Open-Access: This article is an open-access article that was selected by an in-house editor and fully peer-reviewed by external reviewers. It is distributed in accordance with the Creative Commons Attribution NonCommercial (CC BY-NC 4.0) license, which permits others to distribute, remix, adapt, build upon this work non-commercially, and license their derivative works on different terms, provided the original work is properly cited and the use is non-commercial. See: http://creativecommons.org/licenses/by-nc/4.0/
Corresponding author: Davide Ippolito, MD, Adjunct Professor, Staff Physician, Department of Diagnostic Radiology, H. S. Gerardo Monza, San Gerardo Hospital, University of Milano-Bicocca, Via Pergolesi 33, Monza 20900, Italy. davide.atena@tiscalinet.it
Received: January 14, 2020 Peer-review started: January 14, 2020 First decision: February 29, 2020 Revised: April 30, 2020 Accepted: May 13, 2020 Article in press: May 13, 2020 Published online: May 28, 2020 Processing time: 134 Days and 21.8 Hours
ARTICLE HIGHLIGHTS
Research background
The management of rectal cancer patients is mainly based on the use of the magnetic resonance imaging (MRI) technique as a diagnostic tool for both staging and restaging.

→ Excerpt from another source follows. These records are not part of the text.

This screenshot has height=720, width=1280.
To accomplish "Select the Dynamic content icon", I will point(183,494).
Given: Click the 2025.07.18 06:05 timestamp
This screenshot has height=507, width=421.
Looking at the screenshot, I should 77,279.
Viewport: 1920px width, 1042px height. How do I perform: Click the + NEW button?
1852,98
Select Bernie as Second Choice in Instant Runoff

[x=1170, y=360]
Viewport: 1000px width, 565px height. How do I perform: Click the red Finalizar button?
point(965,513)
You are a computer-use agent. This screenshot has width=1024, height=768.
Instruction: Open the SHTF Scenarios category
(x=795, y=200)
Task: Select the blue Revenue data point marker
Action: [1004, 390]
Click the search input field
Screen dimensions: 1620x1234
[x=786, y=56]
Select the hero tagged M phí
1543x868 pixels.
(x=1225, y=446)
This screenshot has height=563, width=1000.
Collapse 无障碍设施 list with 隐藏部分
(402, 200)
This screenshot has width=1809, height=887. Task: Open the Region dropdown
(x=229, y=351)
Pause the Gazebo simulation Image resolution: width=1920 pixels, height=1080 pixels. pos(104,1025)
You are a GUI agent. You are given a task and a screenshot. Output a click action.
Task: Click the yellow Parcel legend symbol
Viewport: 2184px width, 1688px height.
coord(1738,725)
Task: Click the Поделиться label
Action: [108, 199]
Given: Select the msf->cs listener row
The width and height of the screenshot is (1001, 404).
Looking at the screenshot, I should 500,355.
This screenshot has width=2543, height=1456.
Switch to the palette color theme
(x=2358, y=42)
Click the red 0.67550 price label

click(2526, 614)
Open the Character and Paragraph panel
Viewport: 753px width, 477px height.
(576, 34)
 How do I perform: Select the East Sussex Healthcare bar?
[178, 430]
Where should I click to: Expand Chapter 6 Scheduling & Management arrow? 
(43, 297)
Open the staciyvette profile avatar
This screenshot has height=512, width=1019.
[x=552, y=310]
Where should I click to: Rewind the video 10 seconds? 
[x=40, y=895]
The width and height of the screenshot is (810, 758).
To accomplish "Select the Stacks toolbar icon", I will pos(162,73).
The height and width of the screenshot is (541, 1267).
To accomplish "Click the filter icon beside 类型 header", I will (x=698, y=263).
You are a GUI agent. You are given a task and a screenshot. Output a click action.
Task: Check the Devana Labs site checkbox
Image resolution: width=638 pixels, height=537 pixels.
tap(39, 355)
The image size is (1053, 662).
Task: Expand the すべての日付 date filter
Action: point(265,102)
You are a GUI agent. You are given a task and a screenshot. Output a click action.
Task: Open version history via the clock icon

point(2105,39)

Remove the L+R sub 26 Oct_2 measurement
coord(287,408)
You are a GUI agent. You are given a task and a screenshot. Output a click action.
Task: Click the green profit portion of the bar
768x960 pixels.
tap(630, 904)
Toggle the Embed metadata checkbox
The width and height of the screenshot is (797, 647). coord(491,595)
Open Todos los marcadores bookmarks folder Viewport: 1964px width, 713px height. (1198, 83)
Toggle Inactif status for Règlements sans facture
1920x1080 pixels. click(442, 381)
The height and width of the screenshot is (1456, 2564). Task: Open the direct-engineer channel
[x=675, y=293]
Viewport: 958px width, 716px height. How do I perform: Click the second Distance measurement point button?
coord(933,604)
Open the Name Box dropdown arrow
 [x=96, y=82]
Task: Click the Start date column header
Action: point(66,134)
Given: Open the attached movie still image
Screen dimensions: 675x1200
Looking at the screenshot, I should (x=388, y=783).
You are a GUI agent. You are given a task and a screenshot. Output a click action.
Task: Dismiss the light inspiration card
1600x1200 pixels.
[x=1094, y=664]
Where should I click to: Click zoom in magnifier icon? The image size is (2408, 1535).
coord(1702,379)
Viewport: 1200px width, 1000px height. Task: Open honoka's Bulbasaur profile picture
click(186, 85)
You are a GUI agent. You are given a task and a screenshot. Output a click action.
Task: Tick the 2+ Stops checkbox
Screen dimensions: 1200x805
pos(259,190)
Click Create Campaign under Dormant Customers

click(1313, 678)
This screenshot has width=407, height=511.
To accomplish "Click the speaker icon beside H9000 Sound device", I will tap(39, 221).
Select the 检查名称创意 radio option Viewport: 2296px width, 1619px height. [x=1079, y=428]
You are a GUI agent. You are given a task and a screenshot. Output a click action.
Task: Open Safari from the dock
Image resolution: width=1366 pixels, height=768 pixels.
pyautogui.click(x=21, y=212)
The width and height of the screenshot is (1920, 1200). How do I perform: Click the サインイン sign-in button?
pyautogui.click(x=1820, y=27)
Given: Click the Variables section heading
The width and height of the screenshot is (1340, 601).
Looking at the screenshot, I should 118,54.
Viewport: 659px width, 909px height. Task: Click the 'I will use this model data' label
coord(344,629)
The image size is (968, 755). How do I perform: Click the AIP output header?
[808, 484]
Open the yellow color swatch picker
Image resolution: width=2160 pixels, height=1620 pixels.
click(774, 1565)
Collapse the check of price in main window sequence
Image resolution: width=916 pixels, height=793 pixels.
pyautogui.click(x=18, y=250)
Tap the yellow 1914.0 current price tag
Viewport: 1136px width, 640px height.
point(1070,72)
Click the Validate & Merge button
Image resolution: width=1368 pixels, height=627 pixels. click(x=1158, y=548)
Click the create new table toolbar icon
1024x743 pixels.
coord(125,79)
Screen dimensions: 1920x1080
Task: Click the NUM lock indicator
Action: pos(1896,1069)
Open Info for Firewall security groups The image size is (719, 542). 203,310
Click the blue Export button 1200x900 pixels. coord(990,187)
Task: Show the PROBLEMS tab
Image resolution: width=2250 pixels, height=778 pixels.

After treatment, to date, the evaluation of complete response is based on the histopathology assessment by using different tumor regression grade features (e.g., Dworak or Mandard classifications). While from the radiological point of view, the main attention for the prediction of a complete response after chemo-radiotherapy (CRT) focuses on MRI and the potential role of diffusion-weighted images and perfusion imaging represented by dynamic-contrast enhanced MRI (DCE-MRI). The main aim is to find a reliable tool to predict tumor response in comparison to histopathologic findings.
Research motivation
DCE-MRI is considered an important tool in the assessment of rectal adenocarcinoma because it permits to obtain important information about tumor vascularization quantitatively.
Research objectives
This study investigated the diagnostic role of DCE-MRI, in patients with rectal carcinoma who underwent chemoradiation therapy, as a complementary functional diagnostic tool in the assessment of the response of patients with rectal cancer after CRT, in comparison with standard histopathological analysis.
Research methods
This is an analysis of the evaluation of the response of patients with biopsy-proven rectal adenocarcinoma after chemoradiation therapy, who underwent DCE-MRI.
Research results
Semiquantitative perfusion parameters demonstrated higher values in the tumor tissue than in the healthy tissue. More important, after chemoradiation therapy, those patients that responded to therapy showed lower perfusion values in residual tumor tissue than those who did not respond.
Research conclusions
Dynamic contrast MRI represents a complementary diagnostic tool in identifying vascularity characteristics of local advanced rectal cancer, before and after chemoradiation treatment.
Research perspectives
To strengthen our results, further studies should include a wider cohort of patients, by using pathological correlation as a gold standard.